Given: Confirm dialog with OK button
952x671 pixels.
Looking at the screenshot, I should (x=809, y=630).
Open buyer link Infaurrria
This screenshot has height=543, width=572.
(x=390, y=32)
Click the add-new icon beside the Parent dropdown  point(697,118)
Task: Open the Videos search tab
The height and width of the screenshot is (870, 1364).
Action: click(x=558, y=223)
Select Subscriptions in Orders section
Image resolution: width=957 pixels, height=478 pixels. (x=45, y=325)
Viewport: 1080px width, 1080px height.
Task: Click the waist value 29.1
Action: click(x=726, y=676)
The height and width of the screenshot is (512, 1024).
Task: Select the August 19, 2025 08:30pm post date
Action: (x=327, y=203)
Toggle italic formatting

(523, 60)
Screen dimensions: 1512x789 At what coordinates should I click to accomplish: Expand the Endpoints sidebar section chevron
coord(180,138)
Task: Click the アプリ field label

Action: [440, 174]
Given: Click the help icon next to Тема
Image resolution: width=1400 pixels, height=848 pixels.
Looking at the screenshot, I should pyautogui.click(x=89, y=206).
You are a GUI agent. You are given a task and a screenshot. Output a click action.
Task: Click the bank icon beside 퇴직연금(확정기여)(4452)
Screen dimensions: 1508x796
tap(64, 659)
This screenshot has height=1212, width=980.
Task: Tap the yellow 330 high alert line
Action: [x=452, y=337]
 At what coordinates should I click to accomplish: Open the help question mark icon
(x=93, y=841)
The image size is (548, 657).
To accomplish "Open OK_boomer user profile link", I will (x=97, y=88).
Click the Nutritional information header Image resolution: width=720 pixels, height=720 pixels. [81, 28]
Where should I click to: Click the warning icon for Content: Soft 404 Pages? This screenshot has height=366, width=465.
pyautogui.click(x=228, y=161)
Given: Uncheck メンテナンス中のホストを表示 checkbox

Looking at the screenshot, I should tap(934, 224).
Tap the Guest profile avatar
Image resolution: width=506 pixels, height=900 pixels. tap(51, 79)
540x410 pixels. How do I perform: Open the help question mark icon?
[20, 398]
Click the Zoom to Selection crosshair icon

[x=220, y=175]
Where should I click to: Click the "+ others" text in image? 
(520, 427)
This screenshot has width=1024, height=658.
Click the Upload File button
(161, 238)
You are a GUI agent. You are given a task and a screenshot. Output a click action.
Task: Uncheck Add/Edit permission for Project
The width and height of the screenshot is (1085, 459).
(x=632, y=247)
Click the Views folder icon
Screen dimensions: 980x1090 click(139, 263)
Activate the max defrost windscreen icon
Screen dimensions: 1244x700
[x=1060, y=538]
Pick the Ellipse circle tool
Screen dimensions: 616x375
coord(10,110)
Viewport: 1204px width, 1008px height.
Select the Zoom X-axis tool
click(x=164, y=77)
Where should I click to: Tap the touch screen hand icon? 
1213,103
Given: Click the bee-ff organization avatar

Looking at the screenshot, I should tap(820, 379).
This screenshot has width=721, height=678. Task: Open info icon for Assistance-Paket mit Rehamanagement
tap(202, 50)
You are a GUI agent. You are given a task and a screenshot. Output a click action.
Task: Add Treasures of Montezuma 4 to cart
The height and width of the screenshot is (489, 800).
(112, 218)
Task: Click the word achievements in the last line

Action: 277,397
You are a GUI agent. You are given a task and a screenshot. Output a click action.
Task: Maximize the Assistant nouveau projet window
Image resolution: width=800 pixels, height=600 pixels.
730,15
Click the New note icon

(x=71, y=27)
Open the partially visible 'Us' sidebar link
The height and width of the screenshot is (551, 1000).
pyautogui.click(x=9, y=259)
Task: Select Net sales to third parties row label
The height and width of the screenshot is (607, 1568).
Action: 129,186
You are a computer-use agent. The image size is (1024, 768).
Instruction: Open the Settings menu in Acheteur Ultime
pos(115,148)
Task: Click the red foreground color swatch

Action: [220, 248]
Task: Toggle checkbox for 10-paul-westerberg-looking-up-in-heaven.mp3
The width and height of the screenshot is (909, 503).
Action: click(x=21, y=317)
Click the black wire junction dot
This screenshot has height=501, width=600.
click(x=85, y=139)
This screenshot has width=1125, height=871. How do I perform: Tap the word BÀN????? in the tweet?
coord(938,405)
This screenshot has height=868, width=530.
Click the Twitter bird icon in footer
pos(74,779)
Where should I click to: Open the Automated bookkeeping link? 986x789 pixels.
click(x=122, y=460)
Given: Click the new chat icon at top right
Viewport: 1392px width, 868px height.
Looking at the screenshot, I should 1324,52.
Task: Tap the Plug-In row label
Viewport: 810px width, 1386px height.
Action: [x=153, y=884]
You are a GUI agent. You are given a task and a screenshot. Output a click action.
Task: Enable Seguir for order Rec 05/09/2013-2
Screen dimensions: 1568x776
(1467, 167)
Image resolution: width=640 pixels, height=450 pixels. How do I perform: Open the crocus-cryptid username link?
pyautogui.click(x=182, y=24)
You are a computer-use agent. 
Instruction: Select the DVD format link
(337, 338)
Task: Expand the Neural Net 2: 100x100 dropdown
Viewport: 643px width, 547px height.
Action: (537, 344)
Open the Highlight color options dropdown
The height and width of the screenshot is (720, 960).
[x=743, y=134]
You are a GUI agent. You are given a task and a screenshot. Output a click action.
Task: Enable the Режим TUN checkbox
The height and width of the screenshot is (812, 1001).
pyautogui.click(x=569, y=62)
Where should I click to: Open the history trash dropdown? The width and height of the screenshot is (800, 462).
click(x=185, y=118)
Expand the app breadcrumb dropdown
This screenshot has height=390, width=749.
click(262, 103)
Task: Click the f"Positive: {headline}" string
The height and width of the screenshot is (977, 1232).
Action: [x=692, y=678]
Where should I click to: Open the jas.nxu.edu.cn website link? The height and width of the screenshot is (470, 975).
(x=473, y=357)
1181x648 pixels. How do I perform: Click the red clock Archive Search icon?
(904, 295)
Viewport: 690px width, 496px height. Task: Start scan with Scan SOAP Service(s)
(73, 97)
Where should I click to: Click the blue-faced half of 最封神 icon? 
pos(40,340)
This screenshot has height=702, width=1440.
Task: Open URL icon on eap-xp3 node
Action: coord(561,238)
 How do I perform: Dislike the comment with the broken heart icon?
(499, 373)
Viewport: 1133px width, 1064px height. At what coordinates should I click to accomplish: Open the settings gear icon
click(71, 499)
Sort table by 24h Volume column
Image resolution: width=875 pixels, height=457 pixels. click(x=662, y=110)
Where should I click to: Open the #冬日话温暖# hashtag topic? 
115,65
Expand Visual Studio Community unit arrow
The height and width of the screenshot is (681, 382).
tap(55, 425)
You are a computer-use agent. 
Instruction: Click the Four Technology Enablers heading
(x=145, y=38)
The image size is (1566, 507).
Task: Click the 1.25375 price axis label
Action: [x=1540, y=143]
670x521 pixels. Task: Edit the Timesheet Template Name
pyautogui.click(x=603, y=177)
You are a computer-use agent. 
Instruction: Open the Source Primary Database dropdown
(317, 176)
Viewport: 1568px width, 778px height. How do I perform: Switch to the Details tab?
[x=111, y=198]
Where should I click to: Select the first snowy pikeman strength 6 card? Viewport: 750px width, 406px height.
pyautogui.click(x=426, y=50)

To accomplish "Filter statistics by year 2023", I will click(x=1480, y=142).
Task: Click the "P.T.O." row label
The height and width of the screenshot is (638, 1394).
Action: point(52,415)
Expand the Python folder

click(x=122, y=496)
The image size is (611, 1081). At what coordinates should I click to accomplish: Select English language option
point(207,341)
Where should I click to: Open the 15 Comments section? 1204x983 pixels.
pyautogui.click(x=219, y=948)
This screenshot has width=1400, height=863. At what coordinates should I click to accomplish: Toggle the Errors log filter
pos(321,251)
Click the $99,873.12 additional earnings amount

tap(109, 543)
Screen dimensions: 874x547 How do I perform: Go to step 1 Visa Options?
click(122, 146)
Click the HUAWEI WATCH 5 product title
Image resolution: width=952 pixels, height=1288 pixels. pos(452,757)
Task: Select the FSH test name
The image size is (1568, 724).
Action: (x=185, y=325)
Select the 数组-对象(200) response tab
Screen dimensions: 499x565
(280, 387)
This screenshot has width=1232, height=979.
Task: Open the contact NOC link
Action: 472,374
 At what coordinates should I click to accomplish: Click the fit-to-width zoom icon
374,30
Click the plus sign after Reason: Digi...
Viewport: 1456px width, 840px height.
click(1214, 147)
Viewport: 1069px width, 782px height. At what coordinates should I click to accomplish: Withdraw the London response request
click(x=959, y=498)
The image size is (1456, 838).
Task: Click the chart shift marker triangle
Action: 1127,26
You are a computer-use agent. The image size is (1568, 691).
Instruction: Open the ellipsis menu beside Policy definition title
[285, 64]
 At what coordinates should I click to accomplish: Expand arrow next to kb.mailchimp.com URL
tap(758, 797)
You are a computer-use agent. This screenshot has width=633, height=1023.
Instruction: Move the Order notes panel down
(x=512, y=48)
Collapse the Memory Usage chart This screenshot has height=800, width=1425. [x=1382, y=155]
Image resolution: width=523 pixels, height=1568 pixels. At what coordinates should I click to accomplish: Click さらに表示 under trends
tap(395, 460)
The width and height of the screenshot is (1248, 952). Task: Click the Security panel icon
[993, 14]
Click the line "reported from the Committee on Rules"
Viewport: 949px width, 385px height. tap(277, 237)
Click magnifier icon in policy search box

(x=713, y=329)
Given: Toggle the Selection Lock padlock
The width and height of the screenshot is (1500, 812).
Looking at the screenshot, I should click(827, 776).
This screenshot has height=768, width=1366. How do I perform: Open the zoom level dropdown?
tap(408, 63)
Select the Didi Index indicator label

### Exercise objective
With the line containing "The width and height of the screenshot is (1500, 812)." as the first and the final line of the entries above as the last, write out that span exactly and nothing more.

### Task response
The width and height of the screenshot is (1500, 812).
Looking at the screenshot, I should click(827, 776).
This screenshot has height=768, width=1366. How do I perform: Open the zoom level dropdown?
tap(408, 63)
Select the Didi Index indicator label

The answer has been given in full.